Before we get into the details, let's discuss some common edge cases you may encounter while using this library, and answer the question: "Why isn't X part of .NET?" In short, everything you can find here is both easy to use and easy to misuse.
Let's begin with an obvious point. This library is designed specifically for scenarios where you fight tooth and nail for every allocated byte and every nanosecond of execution time in highly critical paths. It's not meant to be a one-size-fits-all solution for your entire codebase. Mindlessly incorporating types from this library in every conceivable scenario may degrade the overall performance of your application, rather than enhancing it.
Remember, don't dive head first into the nano-optimization ocean until you're sure it's necessary.
A common mistake to avoid is passing any of the types provided by this library by value (yeah, this alone should help you understand why something like this should not and will never be a part of the BCL). For instance, while the following code may appear fine, it's actually disastrous:
ValueStringBuilder sb = new ValueStringBuilder(16);
sb.AppendUserName(user);
// ...
public static void AppendUserName(this ValueStringBuilder sb, User user)
{
sb.Append(user.FirstName);
sb.Append(' ');
sb.Append(user.LastName);
}
Appending to a string builder may enlarge its internal buffer. However, since we passed our ValueStringBuilder
by value (i.e., copied it), the original ValueStringBuilder
won't be aware of it and will continue to use an already disposed buffer.
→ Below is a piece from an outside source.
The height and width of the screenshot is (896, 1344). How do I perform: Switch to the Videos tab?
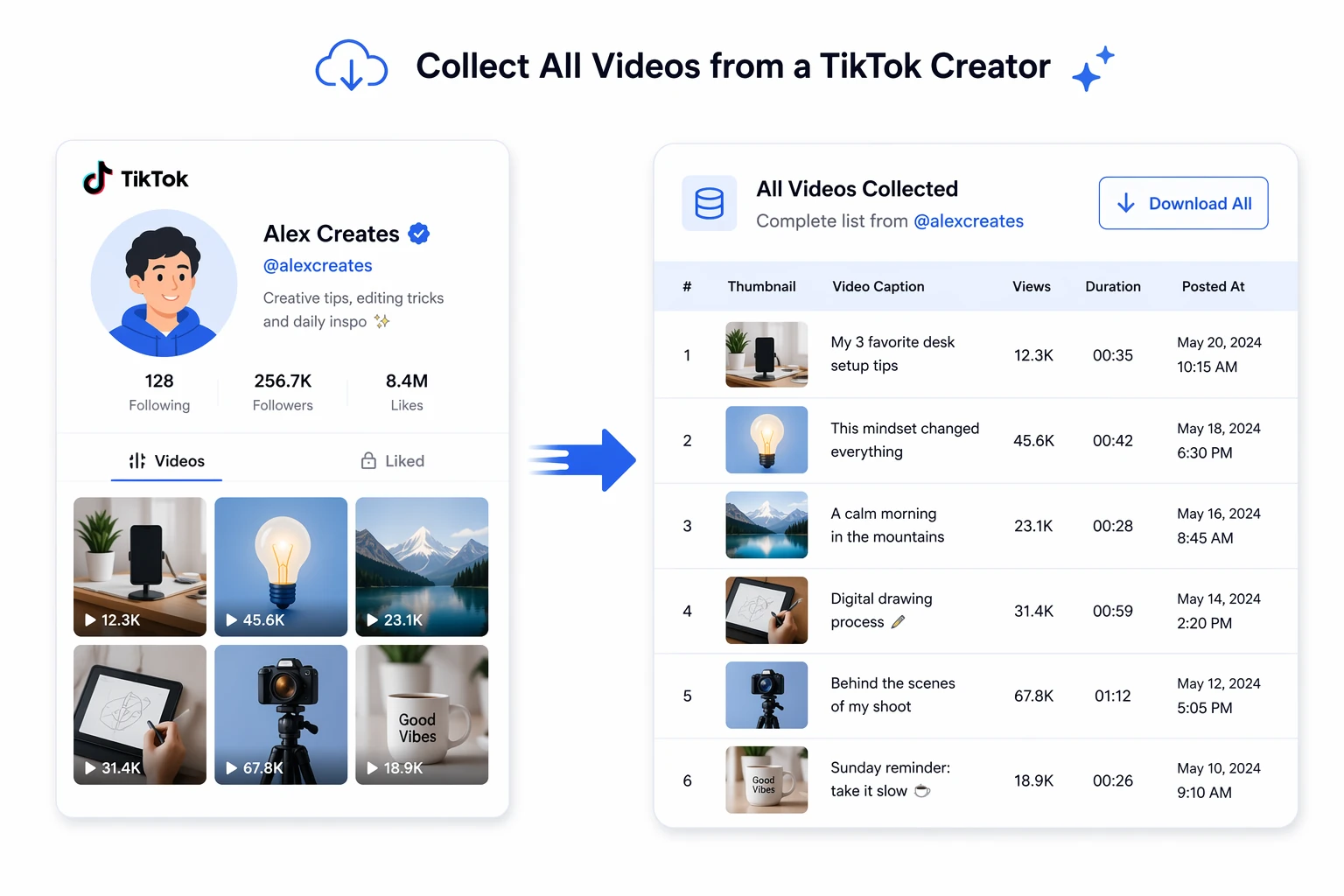pyautogui.click(x=166, y=461)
While this approach may seem to work with sanitized inputs during testing, it will occasionally fail, breaking not only your code but also some random parts of your app's runtime by interfering with a buffer that a copy of ValueStringBuilder
has already returned to the pool, so it can be reused by something else.
You might try to be smart about it and address the issue by re-writing the problematic extension method as follows:
public static void AppendUserName(this in ValueStringBuilder sb, User user)
{
sb.Append(user.FirstName);
sb.Append(' ');
sb.Append(user.LastName);
}
Now, ValueStringBuilder
is passed by reference, so there should be no problems, right? Well, no. The in
modifier exists to reduce the costs of copying the entirety of a value type instance by passing its reference to a method while preserving the semantics as if it was passed by value. This means any state modifications of the provided ValueStringBuilder
won't be propagated to the original instance. So, we still have the same problem on our hands. The only correct way to implement a method that may modify a value type instance's internal state is by actually passing it by reference:
ValueStringBuilder sb = new ValueStringBuilder(16);
AppendUserName(ref sb, user);
// ...
public static void AppendUserName(ref ValueStringBuilder sb, User user)
{
sb.Append(user.FirstName);
sb.Append(' ');
sb.Append(user.LastName);
}
While not as fancy as some would like it to be, this solution has the benefit of actually working.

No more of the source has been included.